Mrs. Jo looked sober when she heard of the division of the party, and sent Franz back with Toby to find and bring the little ones home. Supper was over, and the family sitting about in the cool hall as usual, when Franz came trotting back, hot, dusty, and anxious.

“Have they come?” he called out when half-way up the avenue.

“No!” and Mrs. Jo flew out of her chair looking so alarmed that every one jumped up and gathered round Franz.

“I can’t find them anywhere,” he began; but the words were hardly spoken when a loud “Hullo!” startled them all, and the next minute Jack and Emil came round the house.

“Where are Nan and Rob?” cried Mrs. Jo, clutching Emil in a way that caused him to think his aunt had suddenly lost her wits.
“I don’t know. They came home with the others, didn’t they?” he answered, quickly.

“No; George and Tommy said they went with you.”

“Well, they didn’t. Haven’t seen them. We took a swim in the pond, and came by the wood,” said Jack, looking alarmed, as well he might.

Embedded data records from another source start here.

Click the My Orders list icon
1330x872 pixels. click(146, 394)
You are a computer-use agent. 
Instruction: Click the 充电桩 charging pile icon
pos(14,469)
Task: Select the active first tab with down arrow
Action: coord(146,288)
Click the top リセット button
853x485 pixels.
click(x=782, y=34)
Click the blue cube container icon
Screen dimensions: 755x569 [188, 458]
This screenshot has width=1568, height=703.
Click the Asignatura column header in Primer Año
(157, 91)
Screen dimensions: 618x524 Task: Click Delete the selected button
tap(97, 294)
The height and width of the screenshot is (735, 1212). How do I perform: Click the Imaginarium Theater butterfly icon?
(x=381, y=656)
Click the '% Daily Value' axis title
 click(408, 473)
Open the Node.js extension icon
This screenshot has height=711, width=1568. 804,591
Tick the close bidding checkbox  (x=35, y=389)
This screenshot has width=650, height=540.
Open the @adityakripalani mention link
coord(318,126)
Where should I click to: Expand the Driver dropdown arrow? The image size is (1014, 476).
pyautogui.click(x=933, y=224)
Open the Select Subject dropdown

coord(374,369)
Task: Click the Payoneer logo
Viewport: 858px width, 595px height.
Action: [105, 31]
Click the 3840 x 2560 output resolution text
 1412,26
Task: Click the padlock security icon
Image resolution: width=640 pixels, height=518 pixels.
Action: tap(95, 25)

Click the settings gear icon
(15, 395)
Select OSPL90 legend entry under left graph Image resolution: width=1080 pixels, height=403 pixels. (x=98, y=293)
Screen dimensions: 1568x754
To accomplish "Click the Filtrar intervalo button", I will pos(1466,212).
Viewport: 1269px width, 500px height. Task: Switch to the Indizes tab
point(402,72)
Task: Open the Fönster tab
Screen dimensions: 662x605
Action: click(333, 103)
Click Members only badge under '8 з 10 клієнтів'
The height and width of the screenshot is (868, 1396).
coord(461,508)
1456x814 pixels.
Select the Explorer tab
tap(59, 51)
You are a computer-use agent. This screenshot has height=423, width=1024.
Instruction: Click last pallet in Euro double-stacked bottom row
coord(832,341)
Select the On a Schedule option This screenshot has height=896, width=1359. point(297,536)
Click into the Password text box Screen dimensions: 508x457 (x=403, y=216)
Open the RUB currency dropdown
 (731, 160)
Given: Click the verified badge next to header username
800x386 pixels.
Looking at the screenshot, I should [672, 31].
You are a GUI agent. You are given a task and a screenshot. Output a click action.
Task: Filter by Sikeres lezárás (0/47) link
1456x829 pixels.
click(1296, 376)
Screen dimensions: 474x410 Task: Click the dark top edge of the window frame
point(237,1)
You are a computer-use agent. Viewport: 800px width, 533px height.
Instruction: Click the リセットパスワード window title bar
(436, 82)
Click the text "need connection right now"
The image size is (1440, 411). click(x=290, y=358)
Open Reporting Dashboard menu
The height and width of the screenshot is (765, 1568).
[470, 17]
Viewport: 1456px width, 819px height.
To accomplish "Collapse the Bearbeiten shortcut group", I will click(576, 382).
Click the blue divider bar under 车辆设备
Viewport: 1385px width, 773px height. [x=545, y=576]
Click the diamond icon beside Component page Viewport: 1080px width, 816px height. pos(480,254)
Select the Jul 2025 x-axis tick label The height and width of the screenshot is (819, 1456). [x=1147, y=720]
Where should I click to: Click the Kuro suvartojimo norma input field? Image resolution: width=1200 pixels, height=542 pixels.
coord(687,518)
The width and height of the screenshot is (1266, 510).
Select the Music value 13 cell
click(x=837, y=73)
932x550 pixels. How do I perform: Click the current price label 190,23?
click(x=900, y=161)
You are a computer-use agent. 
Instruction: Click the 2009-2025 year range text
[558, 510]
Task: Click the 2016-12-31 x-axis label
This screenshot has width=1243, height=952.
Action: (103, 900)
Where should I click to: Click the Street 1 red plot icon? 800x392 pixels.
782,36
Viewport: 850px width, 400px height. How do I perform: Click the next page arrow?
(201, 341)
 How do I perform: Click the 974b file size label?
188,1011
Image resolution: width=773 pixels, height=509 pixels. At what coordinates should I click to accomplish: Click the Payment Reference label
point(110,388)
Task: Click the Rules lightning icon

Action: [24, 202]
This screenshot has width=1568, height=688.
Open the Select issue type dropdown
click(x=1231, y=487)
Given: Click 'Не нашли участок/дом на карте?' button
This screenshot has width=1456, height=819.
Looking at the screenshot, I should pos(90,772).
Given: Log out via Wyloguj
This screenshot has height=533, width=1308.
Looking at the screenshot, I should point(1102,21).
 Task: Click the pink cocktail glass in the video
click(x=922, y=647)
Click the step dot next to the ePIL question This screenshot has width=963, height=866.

“Call Mr. Bhaer, get the lanterns, and tell Silas I want him.”

That was all Mrs. Jo said, but they knew what she meant, and flew to obey her orders. In ten minutes, Mr. Bhaer and Silas were off to the wood, and Franz tearing down the road on old Andy to search the great pasture. Mrs. Jo caught up some food from the table, a little bottle of brandy from the medicine-closet, took a lantern, and bidding Jack and Emil come with her, and the rest not stir, she trotted away on Toby, never stopping for hat or shawl. She heard some one running after her, but said not a word till, as she paused to call and listen, the light of her lantern shone on Dan’s face.